Noch keine Lösung haben die Young Boys aber gefunden, um die Achterbahnfahrt zu stoppen, auf der sie seit Saisonstart heftig durchgeschüttelt werden. Ilja Kaenzig hielt sich seit seiner Berufung zum faktischen YB-Chef vor 60 Tagen mit bissigen Kommentaren bislang vornehm zurück. Die unkonstanten Leistungen der Young Boys, die zu viel Kraft und Substanz kosten würden, führten nun aber dazu, dass der CEO in einem Gespräch mit der "Berner Zeitung" einen schärferen Ton anschlug. "Wir sind in einer Art Krise", sagte Kaenzig. "Zuschauer und Sponsoren sind unzufrieden, ich verstehe sie.

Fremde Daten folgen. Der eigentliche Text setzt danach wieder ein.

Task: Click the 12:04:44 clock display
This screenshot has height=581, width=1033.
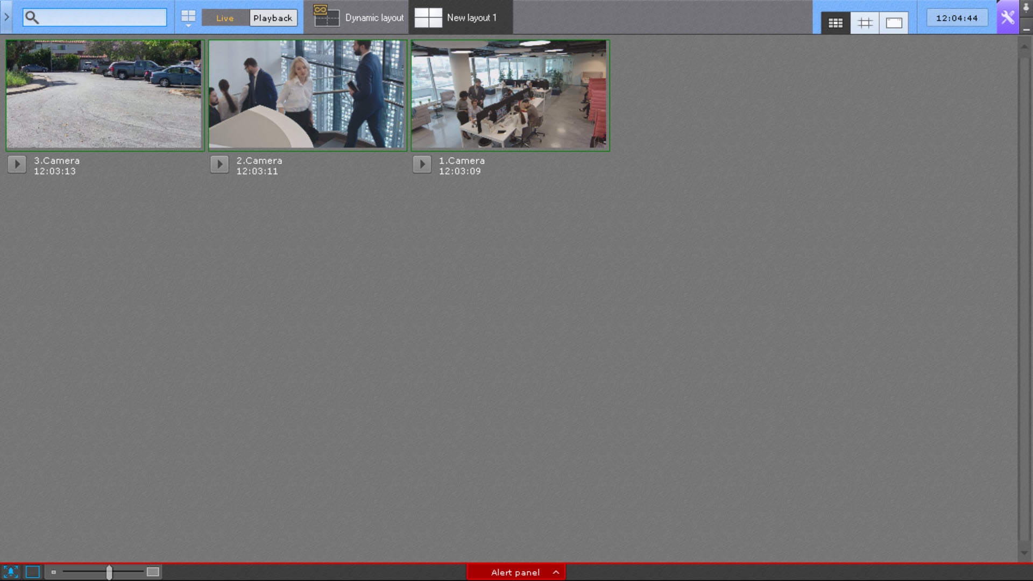Action: tap(957, 18)
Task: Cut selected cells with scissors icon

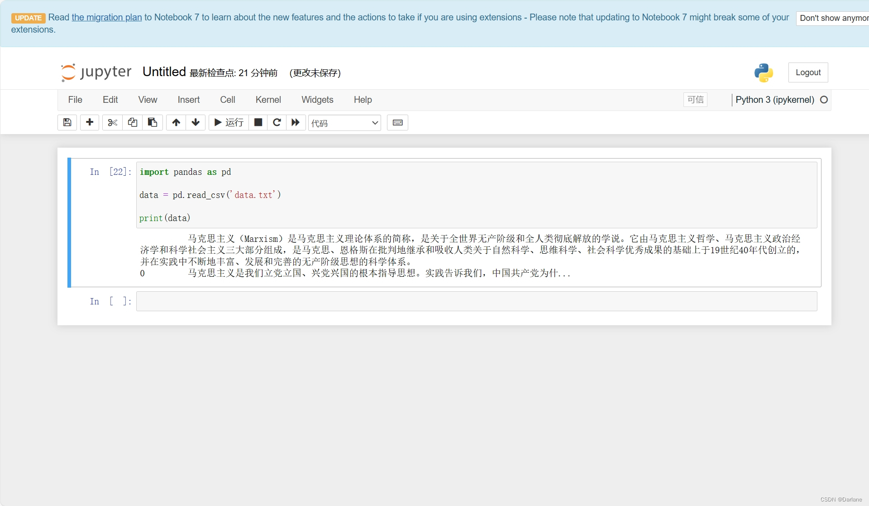Action: pos(112,122)
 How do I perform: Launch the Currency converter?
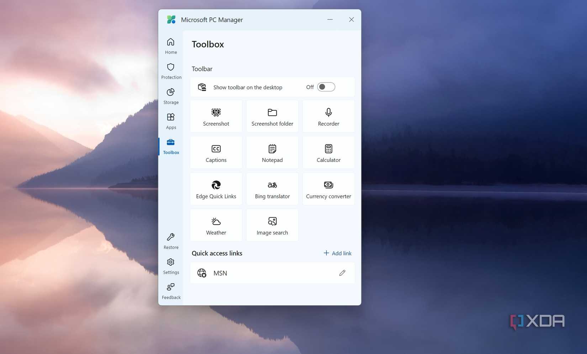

Es macht derzeit keine Freude, YB-Fan zu sein."

Nach zehn Runden hinken die Young Boys den eigenen Ansprüchen ungefähr gleich weit hinterher wie den Werten und Leistungen des Vorjahres. Ende September 2009 führten sie das Ranking der Axpo Super League mit 25 Punkten, 23:11 Toren und sieben Längen Vorsprung auf Xamax an, die Supporter waren begeistert ob der gelb-schwarzen Auftritte. Heuer steht nach etwas mehr als einem Viertel der Meisterschaft knapp die Hälfte der letztjährigen Punktezahl (13) und Tore (12:13) auf dem Konto der Berner, tollen Europacup-Partien folgten immer wieder unerklärlich schwache Darbietungen auf nationaler Ebene.

Kaenzigs Hoffnung, mit dem Europacup-Spiel gegen Getafe im "Charaktertest" den Turnaround zu schaffen, beruhen auf Beobachtungen. "Wenn wir in den letzten Wochen unter Druck standen, haben wir auch gewonnen." Der CEO sprach die Siege bei den Grasshoppers, gegen den FCZ und St. Gallen an. Ohne diese "Befreiungsschläge" wäre die Diskussion um den Job von Petkovic wohl längst entfacht. "Derzeit rufen wir 75 Prozent unserer Möglichkeiten ab", musste der Trainer zugestehen. "Es ist schwierig, in jedem Spiel die Leistung der Partien gegen Fenerbahçe oder Tottenham abzurufen."

YB-Gegner Getafe mit seinen "technischen Arbeitern" (Petkovic) kennt derartige Probleme aktuell nicht. Nach der besten Klassierung der Vereinsgeschichte (6./mit dem mittlerweile in die Schweiz zurückgekehrten Fabio Celestini), der zweiten Europacup-Qualifikation und einem einigermassen gelungenen Saisonstart geht es im Madrider Vorstadtklub alles andere als hektisch zu und her. Rang 10 nach fünf Runden ist für Getafe, das zuletzt in Santander 1:0 gewonnen hat, ungefähr jene Klassierung, die auch am Saisonende realistisch sein wird.